* The task *
Recast the items below as a Markdown table with two columns, Row and Line, giving each nonblank line its own numbered row and leaving out blank lines.

* Data excerpts *
※
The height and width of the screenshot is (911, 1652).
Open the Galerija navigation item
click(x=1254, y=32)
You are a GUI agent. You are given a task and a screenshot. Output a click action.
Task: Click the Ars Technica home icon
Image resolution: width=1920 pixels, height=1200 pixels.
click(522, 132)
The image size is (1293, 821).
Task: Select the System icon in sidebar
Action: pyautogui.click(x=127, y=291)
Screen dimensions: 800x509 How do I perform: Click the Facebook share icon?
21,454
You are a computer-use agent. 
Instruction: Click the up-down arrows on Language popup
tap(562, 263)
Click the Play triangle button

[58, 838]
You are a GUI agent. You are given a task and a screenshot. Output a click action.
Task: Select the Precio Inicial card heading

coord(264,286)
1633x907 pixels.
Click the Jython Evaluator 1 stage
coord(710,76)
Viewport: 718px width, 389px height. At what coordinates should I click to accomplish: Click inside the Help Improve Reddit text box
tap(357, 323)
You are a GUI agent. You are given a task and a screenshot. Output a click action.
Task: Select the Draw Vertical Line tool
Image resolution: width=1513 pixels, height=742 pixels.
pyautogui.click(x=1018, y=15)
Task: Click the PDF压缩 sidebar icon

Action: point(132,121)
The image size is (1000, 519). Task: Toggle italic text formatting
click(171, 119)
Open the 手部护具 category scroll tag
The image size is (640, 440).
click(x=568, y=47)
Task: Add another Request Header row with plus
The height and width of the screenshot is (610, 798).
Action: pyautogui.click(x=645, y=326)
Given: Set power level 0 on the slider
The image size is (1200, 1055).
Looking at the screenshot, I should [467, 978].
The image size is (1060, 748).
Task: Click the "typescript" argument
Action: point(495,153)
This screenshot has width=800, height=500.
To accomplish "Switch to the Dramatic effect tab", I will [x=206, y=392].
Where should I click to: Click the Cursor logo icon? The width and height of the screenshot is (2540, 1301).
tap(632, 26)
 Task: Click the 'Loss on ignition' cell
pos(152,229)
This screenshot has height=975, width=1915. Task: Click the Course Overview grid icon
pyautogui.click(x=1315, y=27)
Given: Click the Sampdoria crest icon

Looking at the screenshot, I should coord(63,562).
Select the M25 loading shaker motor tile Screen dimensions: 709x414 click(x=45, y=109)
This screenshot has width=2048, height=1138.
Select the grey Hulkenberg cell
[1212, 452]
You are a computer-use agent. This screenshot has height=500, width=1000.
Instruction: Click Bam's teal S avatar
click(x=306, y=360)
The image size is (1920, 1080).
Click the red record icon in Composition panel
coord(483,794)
※
* In response *
| Row | Line |
|---|---|
| 1 | The height and width of the screenshot is (911, 1652). |
| 2 | Open the Galerija navigation item |
| 3 | click(x=1254, y=32) |
| 4 | You are a GUI agent. You are given a task and a screenshot. Output a click action. |
| 5 | Task: Click the Ars Technica home icon |
| 6 | Image resolution: width=1920 pixels, height=1200 pixels. |
| 7 | click(522, 132) |
| 8 | The image size is (1293, 821). |
| 9 | Task: Select the System icon in sidebar |
| 10 | Action: pyautogui.click(x=127, y=291) |
| 11 | Screen dimensions: 800x509 How do I perform: Click the Facebook share icon? |
| 12 | 21,454 |
| 13 | You are a computer-use agent.  |
| 14 | Instruction: Click the up-down arrows on Language popup |
| 15 | tap(562, 263) |
| 16 | Click the Play triangle button |
| 17 | [58, 838] |
| 18 | You are a GUI agent. You are given a task and a screenshot. Output a click action. |
| 19 | Task: Select the Precio Inicial card heading |
| 20 | coord(264,286) |
| 21 | 1633x907 pixels. |
| 22 | Click the Jython Evaluator 1 stage |
| 23 | coord(710,76) |
| 24 | Viewport: 718px width, 389px height. At what coordinates should I click to accomplish: Click inside the Help Improve Reddit text box |
| 25 | tap(357, 323) |
| 26 | You are a GUI agent. You are given a task and a screenshot. Output a click action. |
| 27 | Task: Select the Draw Vertical Line tool |
| 28 | Image resolution: width=1513 pixels, height=742 pixels. |
| 29 | pyautogui.click(x=1018, y=15) |
| 30 | Task: Click the PDF压缩 sidebar icon |
| 31 | Action: point(132,121) |
| 32 | The image size is (1000, 519). Task: Toggle italic text formatting |
| 33 | click(171, 119) |
| 34 | Open the 手部护具 category scroll tag |
| 35 | The image size is (640, 440). |
| 36 | click(x=568, y=47) |
| 37 | Task: Add another Request Header row with plus |
| 38 | The height and width of the screenshot is (610, 798). |
| 39 | Action: pyautogui.click(x=645, y=326) |
| 40 | Given: Set power level 0 on the slider |
| 41 | The image size is (1200, 1055). |
| 42 | Looking at the screenshot, I should [467, 978]. |
| 43 | The image size is (1060, 748). |
| 44 | Task: Click the "typescript" argument |
| 45 | Action: point(495,153) |
| 46 | This screenshot has width=800, height=500. |
| 47 | To accomplish "Switch to the Dramatic effect tab", I will [x=206, y=392]. |
| 48 | Where should I click to: Click the Cursor logo icon? The width and height of the screenshot is (2540, 1301). |
| 49 | tap(632, 26) |
| 50 |  Task: Click the 'Loss on ignition' cell |
| 51 | pos(152,229) |
| 52 | This screenshot has height=975, width=1915. Task: Click the Course Overview grid icon |
| 53 | pyautogui.click(x=1315, y=27) |
| 54 | Given: Click the Sampdoria crest icon |
| 55 | Looking at the screenshot, I should coord(63,562). |
| 56 | Select the M25 loading shaker motor tile Screen dimensions: 709x414 click(x=45, y=109) |
| 57 | This screenshot has width=2048, height=1138. |
| 58 | Select the grey Hulkenberg cell |
| 59 | [1212, 452] |
| 60 | You are a computer-use agent. This screenshot has height=500, width=1000. |
| 61 | Instruction: Click Bam's teal S avatar |
| 62 | click(x=306, y=360) |
| 63 | The image size is (1920, 1080). |
| 64 | Click the red record icon in Composition panel |
| 65 | coord(483,794) |